Localization pitfalls

Posted by waldner on 24 April 2010, 1:42 pm

I'm pretty sure this has happened to you at least once (it surely happens a lot, at least judging by the number of people who have trouble with this):

$ echo 'abcd' | sed 's/[A-C]/X/g'
aXXd     # WTF?
$ echo 'ABCD' | awk '/[a-z]/{print "found a match"}'
found a match     # WTF^2 ?

if it hasn't happened to you yet, then you've been lucky. This is one of those "features" that might go unnoticed for a long time, and bite you when you less expect it.

So what's going on here? Welcome to the weird and wonderful world of localization.

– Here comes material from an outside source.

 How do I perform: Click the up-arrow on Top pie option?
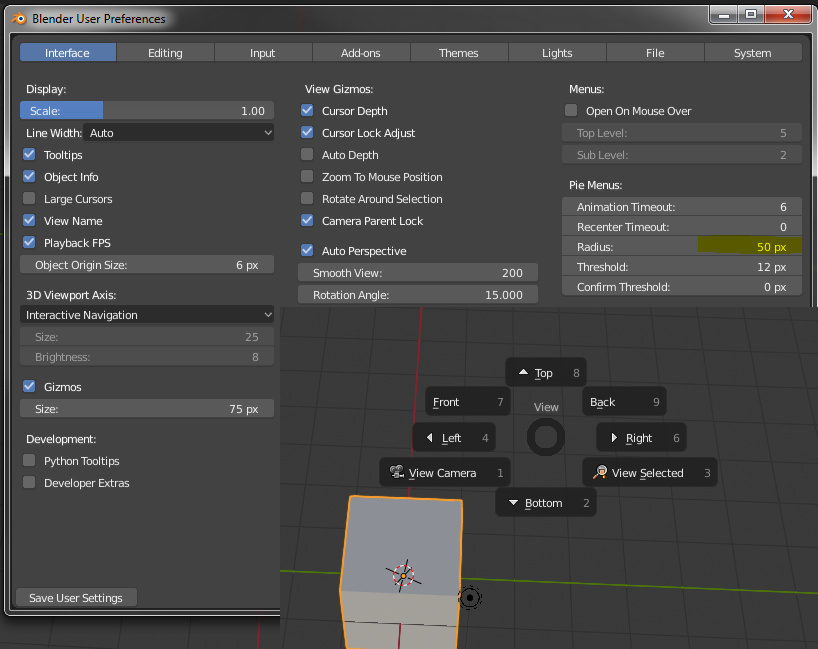(524, 372)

Once upon a time everything was ASCII, and peace and harmony reigned in UNIX tools. Sorting was done based on ASCII codes, and bracket expressions in regular expressions like [A-Z] matched the obvious set [ABCDEFGHIJKLMNOPQRSTUVWXYZ]. Things were predictable, and scripts worked as expected.

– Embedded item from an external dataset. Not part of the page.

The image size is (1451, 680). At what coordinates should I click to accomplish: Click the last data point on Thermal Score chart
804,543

But gradually all this changed. People started using different alphabets and character sets on their computers, and in these new environments the good old rules began to lose most or all of their validity (think for example languages like chinese or russian). An immediate consequence of this was the proliferation of all sorts of character encodings, which ultimately led to the introduction of Unicode, which is supposed to be a single, huge character set that includes every conceivable character in use in any human script or language, with many rules that dictate how each of these characters is encoded when used electronically (the UTF-8 encoding, which is the most used, is variable-length and the length of an encoded character depends on "where" in the Unicode set the character is - if you're curious see this page to get more information on Unicode and UTF-8 than you'd ever want to know. UTF-8 is backwards-compatible with ASCII, so a valid ASCII file is also a valid UTF-8 file; this was a wise decision, to avoid breaking tons of existing tools and scripts).

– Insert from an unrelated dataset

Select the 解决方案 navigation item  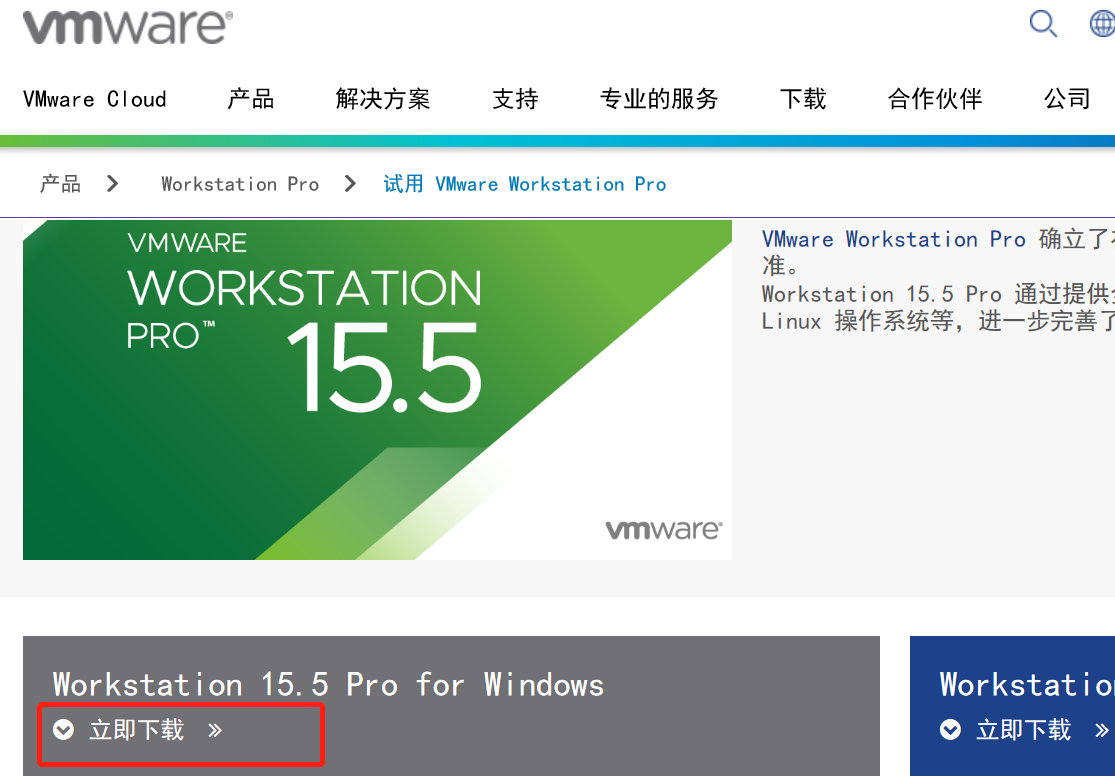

But a new language needs more than just an encoding for its characters; every country has its own rules regarding for example date and time format, or numeric and monetary representation (think commas vs. dots to separate decimals and so on), or collation order, which is the definition of how characters and symbols sort, and their relative order. Even if this last one may not seem to be an issue, it definitely is. To begin with, for languages that use symbols that are not part of ASCII/ISO-8859-1, it should be decided where those symbols fit in the big picture; secondly, different languages may have different relative ordering for the same symbols; then, some of those languages may not use some of the latin characters at all, and may also have a completely different concept of vowels or consonants, or of uppercase and lowercase letters. As an example of the first problem, consider common symbols found in european languages like accented letters ("à", or "é"), or letters bearing umlaut or circumflex like "ä" or "ê", or other symbols used in northern languages like "ø" or "å" and so on (and we're deliberately ignoring totally different character sets like those used in japanese). Where do they fit? Does "ü" sort before or after the normal "u"? It turns out that there's no single answer to this question, which leads us to the second problem mentioned above. Different languages sort the same symbols differently; for example, to keep the same example, in german "ü" sorts like its corresponding expansion "ue", while in estonian all the umlauted letters ("ä", "ö" and "ü") sort after "w". On top of that, in many cases within the same language there are special cases and/or exceptions. Like it or not, that's the way things have evolved in hundreds of years. This Wikipedia page provides a good overview of collation for languages that use latin-derived symbols.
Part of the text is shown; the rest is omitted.